Le Tribunal Supérieur de Justice d'Aragon a suspendu provisoirement la concertation de la première année de lycée dans une vingtaine d'établissements privés pour l'année scolaire 2026-2027. Cette mesure fait suite à un recours déposé par des organisations de l'école publique, qui défendent l'investissement dans l'éducation publique face à l'expansion du modèle sous contrat. Les familles et les syndicats patronaux du secteur expriment leur déception.

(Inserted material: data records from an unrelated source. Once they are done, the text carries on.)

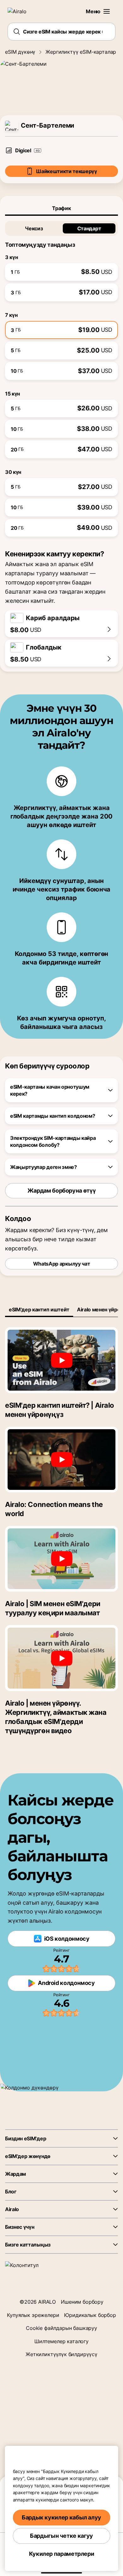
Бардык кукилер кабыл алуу (61, 2517)
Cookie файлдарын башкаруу (61, 2328)
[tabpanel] (61, 376)
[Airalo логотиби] (21, 11)
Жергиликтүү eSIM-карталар (80, 52)
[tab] (61, 208)
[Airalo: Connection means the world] (61, 1459)
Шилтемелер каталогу (61, 2341)
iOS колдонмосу (67, 1938)
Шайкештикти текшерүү (66, 171)
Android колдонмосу (66, 1983)
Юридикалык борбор (90, 2315)
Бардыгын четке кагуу (61, 2535)
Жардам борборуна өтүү (61, 1190)
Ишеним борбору (82, 2302)
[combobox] (61, 31)
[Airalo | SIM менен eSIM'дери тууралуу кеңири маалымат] (61, 1558)
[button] (106, 11)
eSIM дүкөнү (20, 52)
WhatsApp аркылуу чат (61, 1264)
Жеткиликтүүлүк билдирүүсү (61, 2354)
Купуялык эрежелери (33, 2315)
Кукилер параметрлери (61, 2553)
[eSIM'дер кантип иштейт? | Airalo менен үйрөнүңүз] (61, 1360)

L'algorithme éducatif qui priorise le public sur le privé 🎓
Cette décision judiciaire agit comme un filtre légal qui optimise l'allocation des ressources éducatives. En termes de développement logiciel, on pourrait la comparer à un contrôle de version : on annule un changement dans le système (la concertation) pour évaluer son impact avant de le mettre en œuvre à grande échelle. La suspension protège l'investissement dans les infrastructures publiques, évitant que les fonds ne soient détournés vers des modèles qui ne garantissent pas le même contrôle de qualité que les établissements publics.

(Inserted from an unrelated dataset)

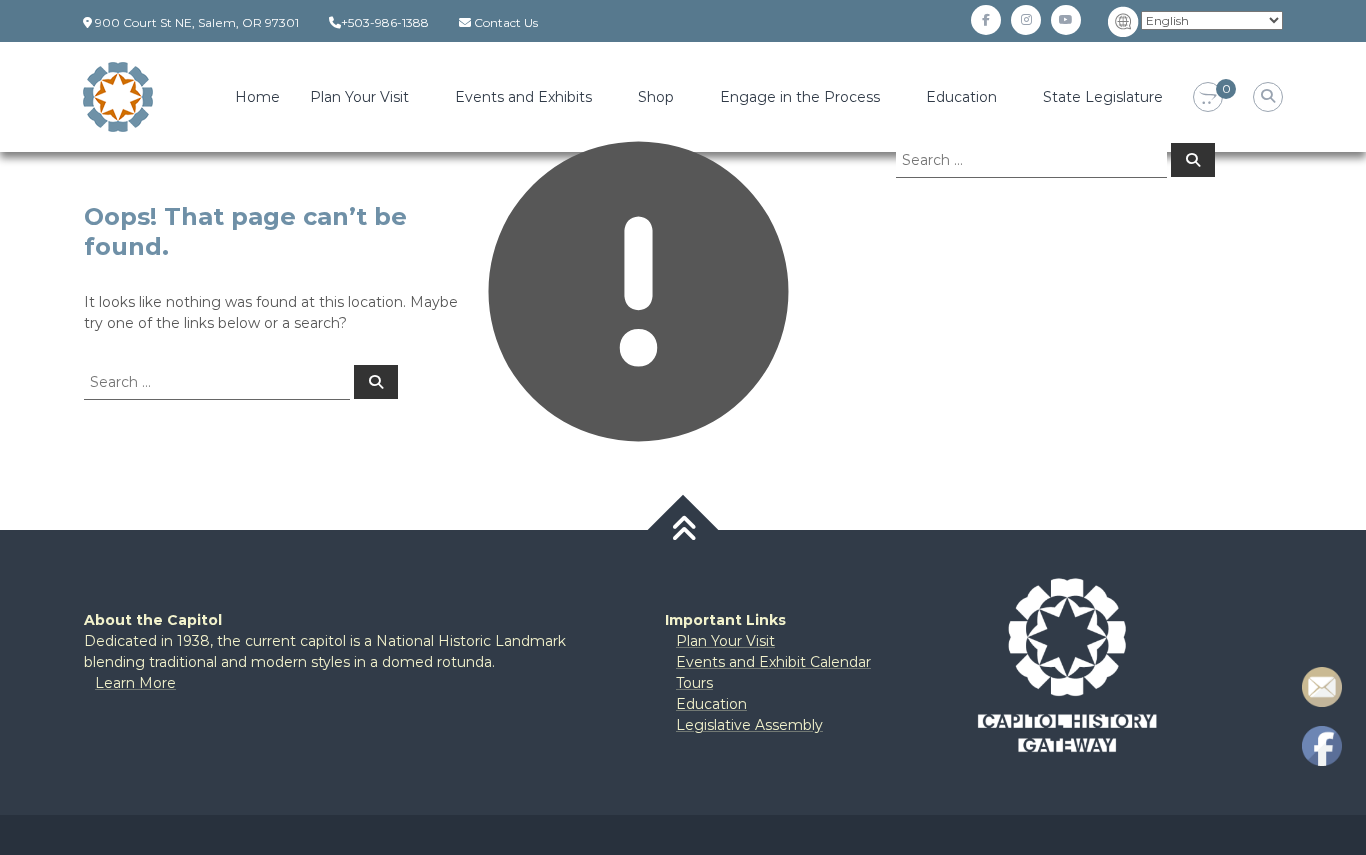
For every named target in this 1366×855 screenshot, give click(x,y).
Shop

Les parents du privé sous contrat, pris dans la boucle du lycée 🔄
Pendant que les tribunaux décident, les familles du secteur sous contrat regardent le calendrier comme quelqu'un qui attend une mise à jour logicielle qui n'arrive jamais. Certains parents ont déjà commencé à spéculer que, si la situation s'éternise, ils devront inscrire leurs enfants dans le public et découvrir que ce n'est pas si terrible. L'inquiétude est réelle, mais l'ironie du sort est que, tandis que certains se plaignent d'avoir moins d'options, d'autres rappellent que l'éducation gratuite de qualité ne devrait jamais être un privilège.